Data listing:
((
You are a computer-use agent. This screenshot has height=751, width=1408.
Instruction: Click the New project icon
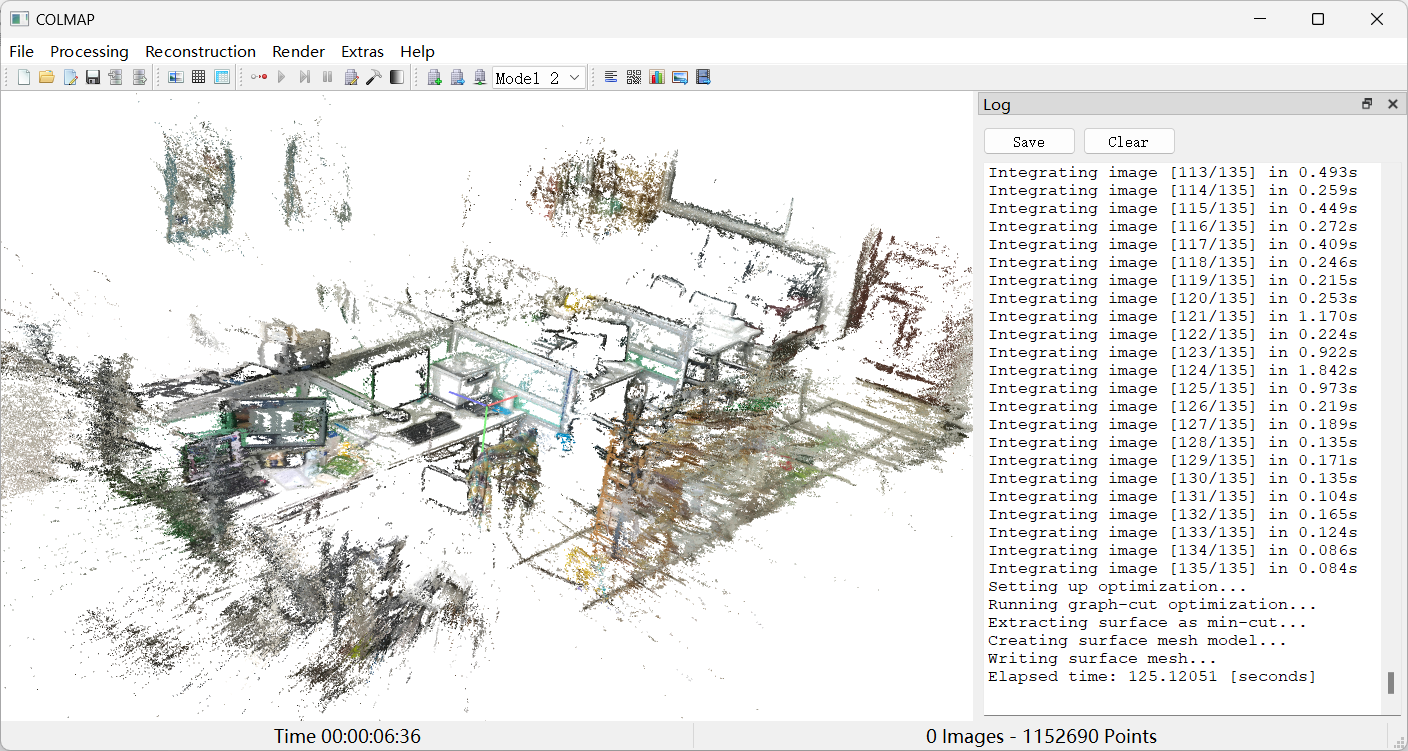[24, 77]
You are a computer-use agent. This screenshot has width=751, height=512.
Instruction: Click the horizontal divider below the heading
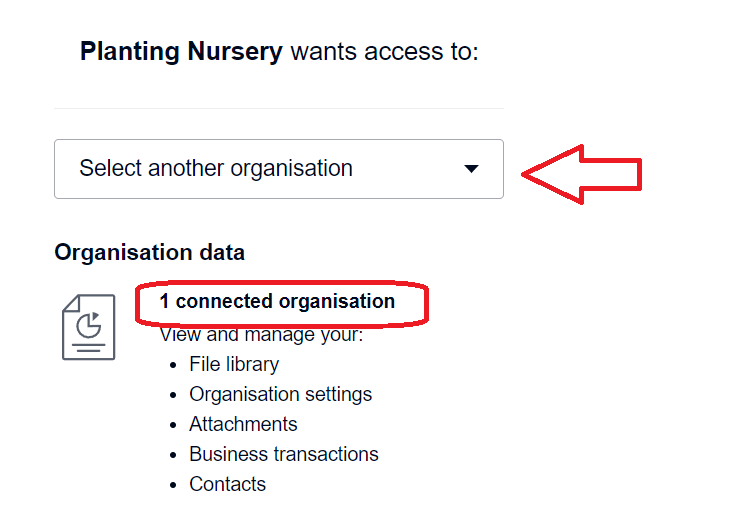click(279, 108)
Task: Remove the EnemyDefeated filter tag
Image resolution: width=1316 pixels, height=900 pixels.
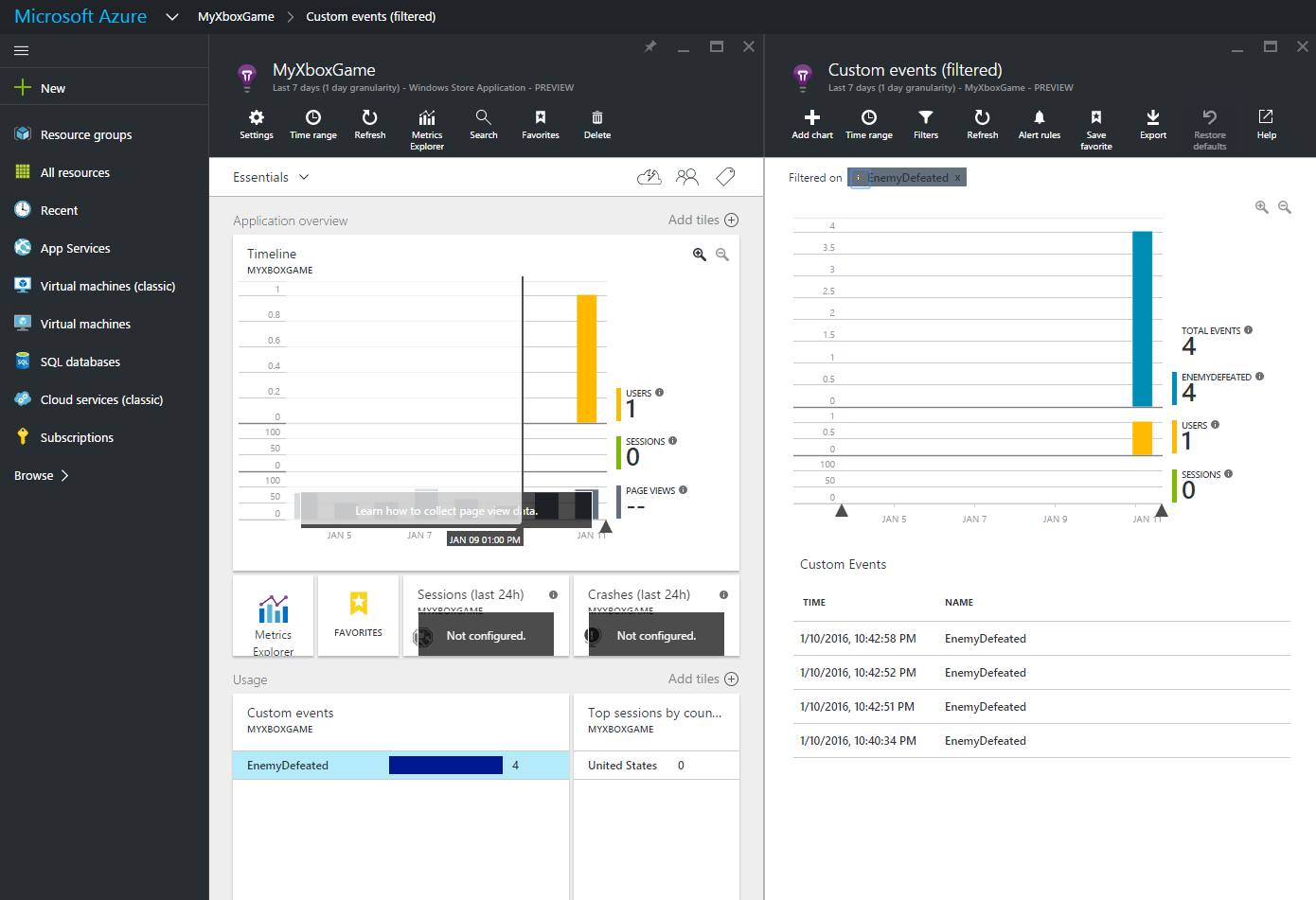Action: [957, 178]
))
# [EXERCISE TASK]
Please rewrite the records above, swapping every "Instruction" for "Command" and leaving all else unchanged. Omit the pictures from your answer.

# [COMPLETED EXERCISE]
You are a computer-use agent. This screenshot has height=751, width=1408.
Command: Click the New project icon
[24, 77]
You are a computer-use agent. This screenshot has width=751, height=512.
Command: Click the horizontal divider below the heading
click(279, 108)
Task: Remove the EnemyDefeated filter tag
Image resolution: width=1316 pixels, height=900 pixels.
Action: [957, 178]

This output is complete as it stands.